Everyone is having money problems. So those people in the position to spend money want to get what they need as cheaply as possible, and that creates the problem. Instead of paying artists/writers/animators etc, what their skills are worth in real terms, they negotiate it so that the artist at the bottom end of the chain (the one producing the effect) is getting paid pennies.

I touched on this myself when I tried to explain why I set my e-book prices the way I do… essentially I give myself a living wage, which in britain is the minimum wage of £5.40 (according to the govt) and work out how long it took me to write the book, multiply that by the minimum wage… gasp, have a heart attack and cut it from a couple of thousand to a reasonable figure that I could expect a reader to pay. It takes me longer to make money that way, but believe me, a price of £4.99 for a novel is better than one of approx. £5,000.

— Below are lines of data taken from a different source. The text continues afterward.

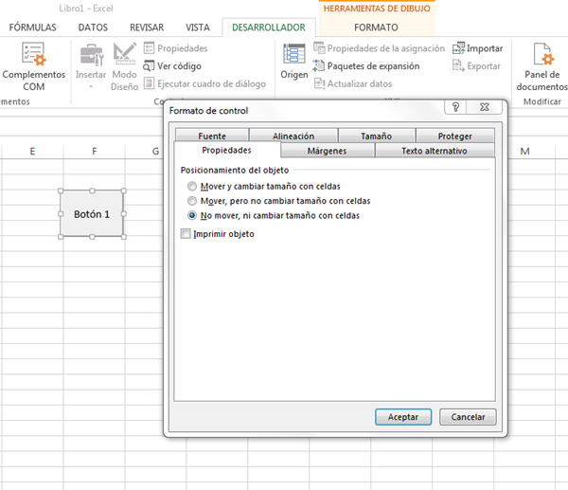
Task: Open the Panel de documentos
Action: (542, 57)
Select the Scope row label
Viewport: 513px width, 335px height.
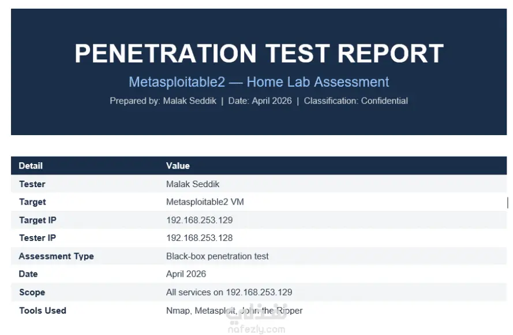point(32,292)
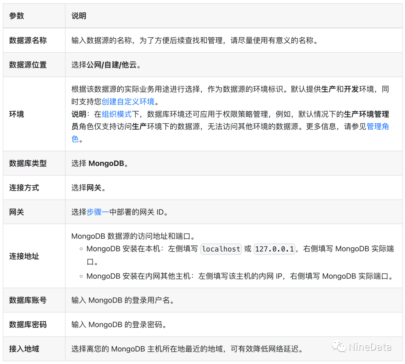The image size is (405, 364).
Task: Open the 组织模式 link
Action: tap(117, 114)
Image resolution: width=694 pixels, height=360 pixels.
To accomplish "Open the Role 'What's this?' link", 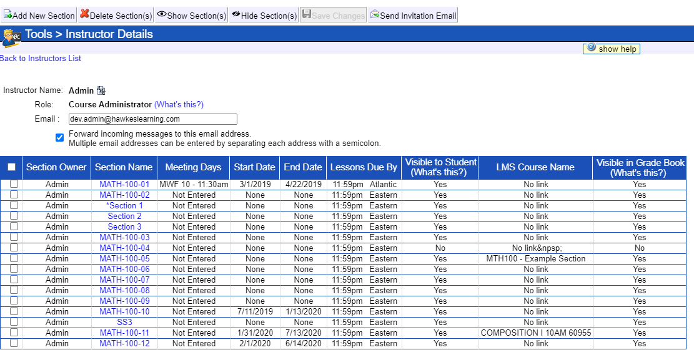I will point(179,105).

And that’s what the VFX houses have to do. They figure in their technology and software of course, but paying the artists who do the work and the technicians that do the coding is the biggest part of their price. Of course, they have to figure in overheads like energy and rent as well… if I did that, I wouldn’t be paying myself anything at all…

Everyone complains about their wages, but when you’re on the breadline and worrying about the food coming in, having to worry about your job as well… well, we can all understand that.

So show some solidarity with the VFX Artists – all they want is to be paid what their skills are worth. And if you go by the amount of money the studios rake in on heavily animated or CGI’d films, then their skills are worth a lot.

VFX Protest : Ang Lee letter

VFX Artists are the gods that make fantasy films possible – I, as a writer of fantasy/science fiction/horror stories who would love to see her work come to life on the big screen, am supporting this protest.

Not only is my work possible fodder for the movie industry, my partner is a talented artist who wants to move into animation, so I am showing solidarity with all VFX Artists by changing my FB and Twitter Avatar to a green square – symbolic of the green/blue screen that is all that would be there if the VFX wasn’t.

 

VFX Soldier

Reposted with permission:

Dear Mr. Lee,

When asked about the bankruptcy of Rhythm + Hues, the visual effects house largely responsible for making your film “life of Pi” as incredible as it was, you said:

“I would like it to be cheaper and not a tough business [for VFX vendors]. It’s easy for me to say, but it’s very tough. It’s very hard for them to make money. The research and development is so expensive; that is a big burden for every house. They all have good times and hard times, and in the tough times, some may not [survive].”